The bruised reed is a man who for the most part is in some misery, just as those were who came to Christ for help, and by misery he is brought to see sin as its cause, for, whatever pretences sin makes, they come to an end when we are bruised and broken. He is sensible of his sin and misery, even to his bruising; and, seeing no help in himself, he is carried with restless desire to have supplies from another, with some hope, which raises him a little out of himself toward Christ, though he dare not claim to have gained any present interest of mercy. This spark of hope being opposed by doubts and fears rising from his corruption makes him like smoking flax; so that both these together, a bruised reed and smoking flax, make up the state of a poor distressed man. This is such a person as our Savior Christ terms “poor in spirit” (Matt. 5:3), who sees his wants, and also sees himself indebted to divine justice. He has no means of supply from himself or the creature, and thereupon he mourns, and, upon some hope of mercy from the promise, and examples of those that have obtained mercy, he is stirred to hunger and thirst after it.

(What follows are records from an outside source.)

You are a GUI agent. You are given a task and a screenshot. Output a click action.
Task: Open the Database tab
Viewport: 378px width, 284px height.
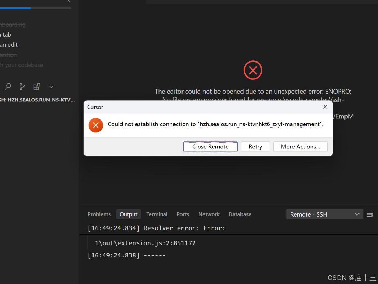[x=240, y=214]
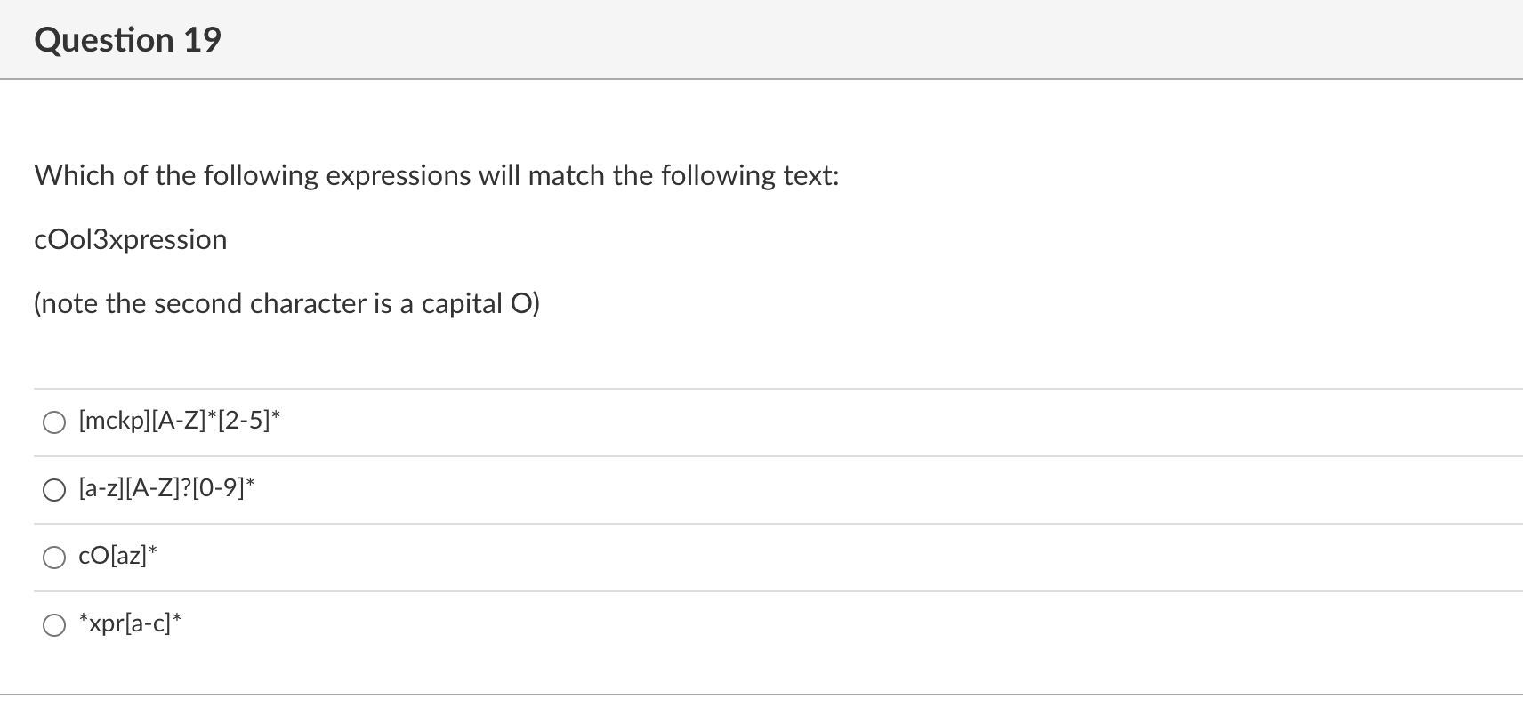This screenshot has height=715, width=1523.
Task: Click the Question 19 heading
Action: pyautogui.click(x=127, y=40)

The bringing forth of justice is not something separate from tenderness and patience with the hurting and heavy-laden. The church does not proclaim justice by only denouncing sin, for the lifting up of the downtrodden is part of what it means for the Lord to bring forth justice. For, again, justice is simply when things conform to the Lord’s intentions. And it is the Lord’s intention that the weary be comforted, and the broken be healed. The Lord’s word concerning abortion is certainly a word of judgment, but it is also a word of hope for the weary. As it will be when the Messiah establishes justice in all the earth.